▶ Task to carry out
Pick up the article on economist Keun Lee where it ends, writing the next part of the text.

▶ Reading text
- Born: 1959 (age 66–67)
- Occupations: Economist and academic

Academic background
- Education: B.A., Economics Ph.D., Economics
- Alma mater: Seoul National University University of California, Berkeley

Academic work
- Institutions: Chung-Ang University Seoul National University

Korean name
- Hangul: 이근
- RR: I Geun
- MR: I Kŭn

= Keun Lee =

South Korean economist (born 1959)

Keun Lee (born 1959) is a South Korean economist and an academic. He is a distinguished professor at Chung-Ang University and Seoul National University (emeritus).

Lee's research has been focused in the areas of development economics, economics of innovation, corporate growth and innovation, and industry studies for emerging economies. He was awarded the Schumpeter Prize by the International Schumpeter Society in 2014 and the Kapp Prize by the European Association for Evolutionary Political Economy in 2019. He is also a fellow of the Canadian Institute for Advanced Research (CIFAR).

==Education==
Lee completed a B.A in Economics from Seoul National University in 1983 and earned a Ph.D. in Economics from the University of California, Berkeley in 1989.

==Career==
Lee's academic career included being appointed as assistant professor at Seoul National University from 1992 to 1997. In 1997, he was promoted to associate professor there and remained in the post until 2002. From 1992 to 2025, he was a professor at Seoul National University, and following this appointment, he was named a distinguished professor at Chung-Ang University as well as a distinguished emeritus professor at Seoul National University.

▶ Data shown

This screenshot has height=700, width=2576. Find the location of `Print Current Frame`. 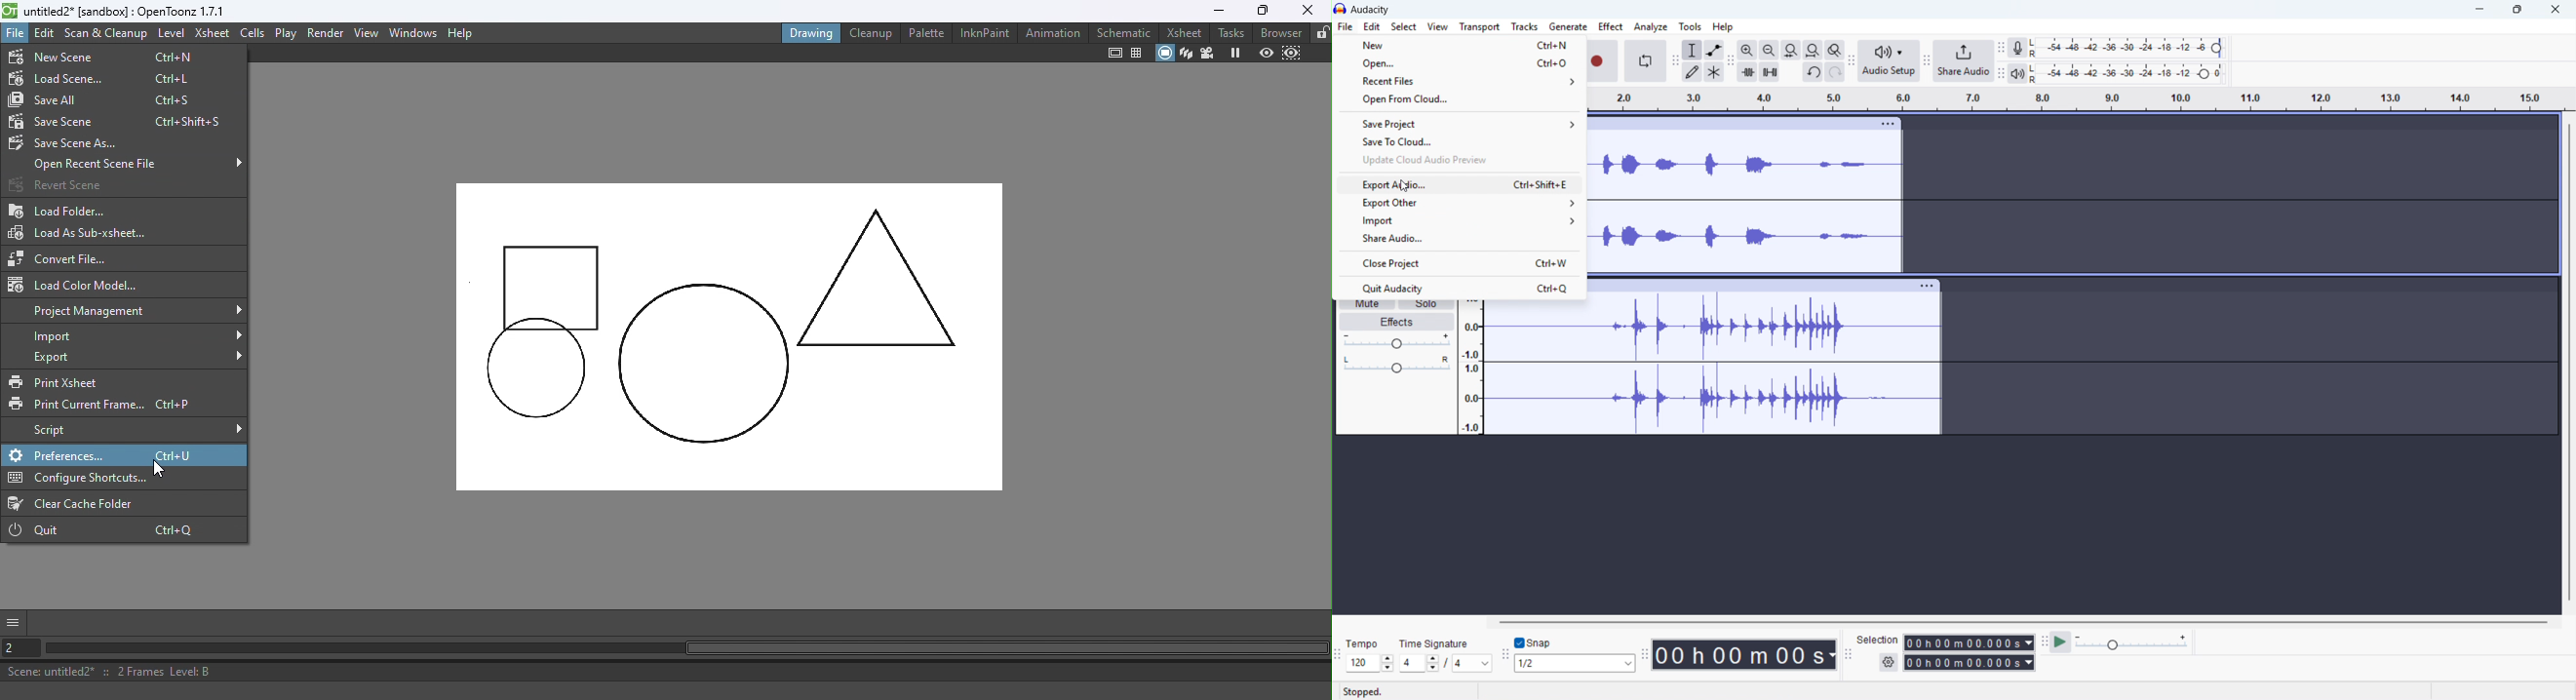

Print Current Frame is located at coordinates (105, 406).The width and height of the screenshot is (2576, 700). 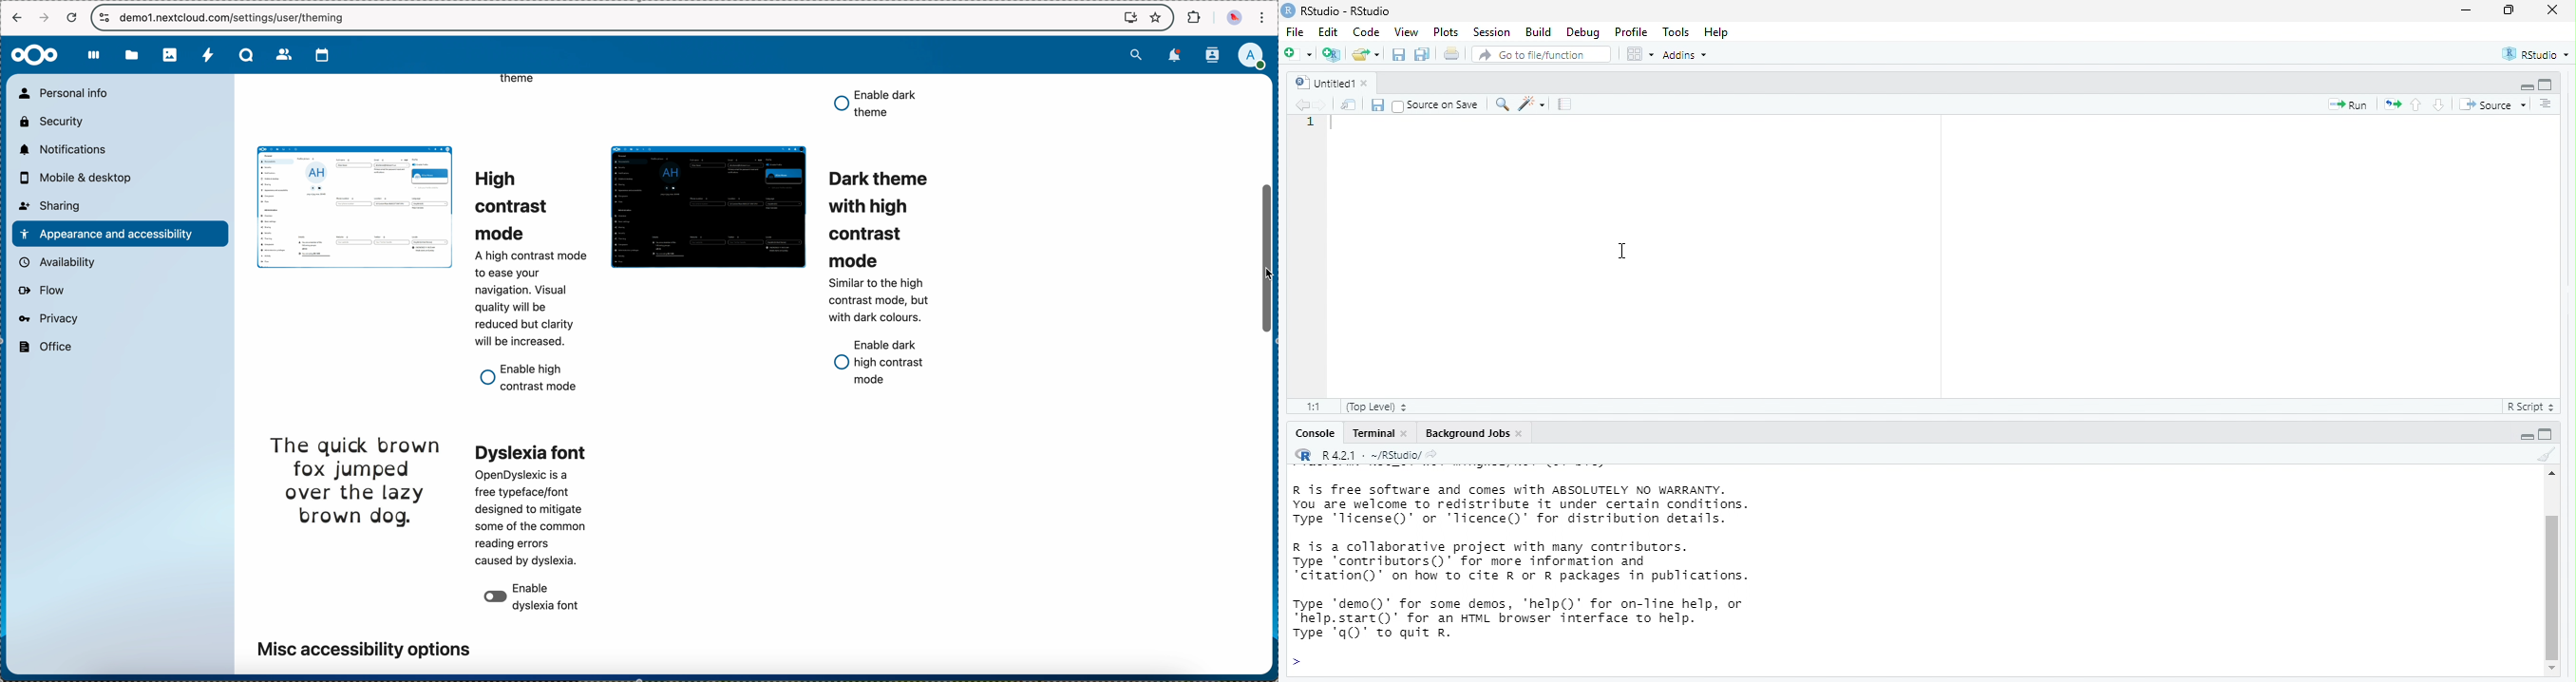 I want to click on information about R and it's license, so click(x=1529, y=558).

▶ Answer to the exercise
Lee's has been a consultant for the Development Research Group at the World Bank, as well as a council member for the World Economic Forum and a member of the Committee for Development Policy at the United Nations. He was also appointed vice-chairman for the National Economic Advisory Council for the President of Korea, and from 2016 to 2018, was the president of the International Schumpeter Society. He is also the president of the Korean Economic Association. and an editor for the journal Research Policy.

==Research==
Lee's research on emerging economies explained that in a time of disruptive technological change or new opportunities, companies in developing countries are able to challenge leading firms that are located in developed countries by skipping or leap-frogging over the technological paradigms and creating new trajectories. This theory was elaborated further in the book Economic Catch-Up and Technological Leapfrogging: The Path to Development and Macroeconomic Stability in Korea. The book favored the leapfrog method of development over traditional methods of path-following and provided an analysis of capacity-building and economic catch-up. He and Malerba also elaborated the catch-up cycle framework and proposed that the catching-up cycle consisted of four distinct stages: entry, gradual catch-up, forging ahead, and falling behind. However, in Schumpeterian Analysis of Economic Catch-up: Knowledge, Path-Creation, and the Middle-Income Trap, he proposed that the prospects of catching up by developing countries are limited since some of these might experience the middle-income trap. The book was described as a "seminal" work and an integrated synthesis of latecomer's development paths and innovation systems that can be pursued by developing countries, although it was highlighted that the analysis lacked an explanation of the interactions between country, sector, and firm levels innovation systems.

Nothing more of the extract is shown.